Assassino9931 wrote: Let $ABC$ be a triangle with incircle $\gamma$. The circle through $A$ and $B$ tangent to $\gamma$ touches it at $C_2$ and the common tangent at $C_2$ intersects $AB$ at $C_1$. Define the points $A_1$, $B_1$, $A_2$, $B_2$ analogously.

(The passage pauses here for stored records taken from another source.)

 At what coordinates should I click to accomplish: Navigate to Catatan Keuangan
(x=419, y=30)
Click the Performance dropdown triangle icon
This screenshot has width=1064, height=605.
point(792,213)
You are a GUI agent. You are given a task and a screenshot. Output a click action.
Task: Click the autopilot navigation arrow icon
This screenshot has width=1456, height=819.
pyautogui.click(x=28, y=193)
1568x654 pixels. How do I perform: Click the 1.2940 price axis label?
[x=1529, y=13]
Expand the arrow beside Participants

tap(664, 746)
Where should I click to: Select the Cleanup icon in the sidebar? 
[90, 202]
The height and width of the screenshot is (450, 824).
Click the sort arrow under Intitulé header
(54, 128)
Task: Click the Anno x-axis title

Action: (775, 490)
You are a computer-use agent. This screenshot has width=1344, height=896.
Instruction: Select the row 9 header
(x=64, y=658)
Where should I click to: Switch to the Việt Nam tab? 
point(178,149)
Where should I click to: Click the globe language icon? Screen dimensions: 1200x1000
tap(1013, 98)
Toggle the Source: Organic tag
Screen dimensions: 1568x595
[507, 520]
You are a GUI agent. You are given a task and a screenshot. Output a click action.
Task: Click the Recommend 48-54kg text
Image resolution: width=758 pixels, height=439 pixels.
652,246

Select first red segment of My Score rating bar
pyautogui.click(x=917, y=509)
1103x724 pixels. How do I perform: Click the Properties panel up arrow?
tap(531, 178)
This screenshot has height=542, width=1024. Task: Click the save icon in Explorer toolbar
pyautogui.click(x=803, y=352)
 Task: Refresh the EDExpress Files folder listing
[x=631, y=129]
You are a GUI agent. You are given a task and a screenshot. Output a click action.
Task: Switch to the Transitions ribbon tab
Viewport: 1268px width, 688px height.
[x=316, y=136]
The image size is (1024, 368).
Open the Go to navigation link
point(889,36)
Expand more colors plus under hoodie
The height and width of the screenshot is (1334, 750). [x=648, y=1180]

Prove that: a) the points $A_1$, $B_1$, $C_1$ are collinear; b) the lines $AA_2$, $BB_2$, $CC_2$ are concurrent. $a)$Let $DEF$ be the touch triangle. $EF\cap BC=D'$ we have $(D'D,BC)=-1 , A_1A_2^2=A_1D^2=AB.AC$ hence $A_1$ is the midpoint of $DD'$ whence $\frac{A_1B}{A_1C}=\frac{DB^2}{DC^2}$ idem for $B_1,C_1$ then using menelaus we conclude. $b)$ Let $ EF\cap A_1A_2=A' , FD\cap B_1B_2=B' , DE\cap C_1C_2=C'$ We have the polars of $A',B',C'$ are $AA_2,BB_2,CC_2$ so it suffices to show that $A',B',C'$ are collinear. Now since $A'A_2 $ is tangent to the incircle then $\frac{A'E}{A'F}=\frac{A_2E^2}{A_2F^2}$ similarly we get $\frac{B'F}{B'D}=\frac{B_2F^2}{B_2D^2},\frac{C'D}{C'E}=\frac{C_2D^2}{C_2E^2}$ thus we needs that $\frac{A_2E }{A_2F } . \frac{B_2F }{B_2D }. \frac{C_2D }{C_2E }=-1$ or $ \frac{\sin \angle A_2DE }{\sin \angle A_2DF } . \frac{\sin \angle B_2EF }{\sin \angle B_2ED }. \frac{\sin \angle C_2FD }{\sin \angle C_2FE }=-1$ $\iff$ $DA_2,EB_2,FC_2$ are concurrent but we have their poles $A_1,B_1,C_1$ are collinear which closes the proof.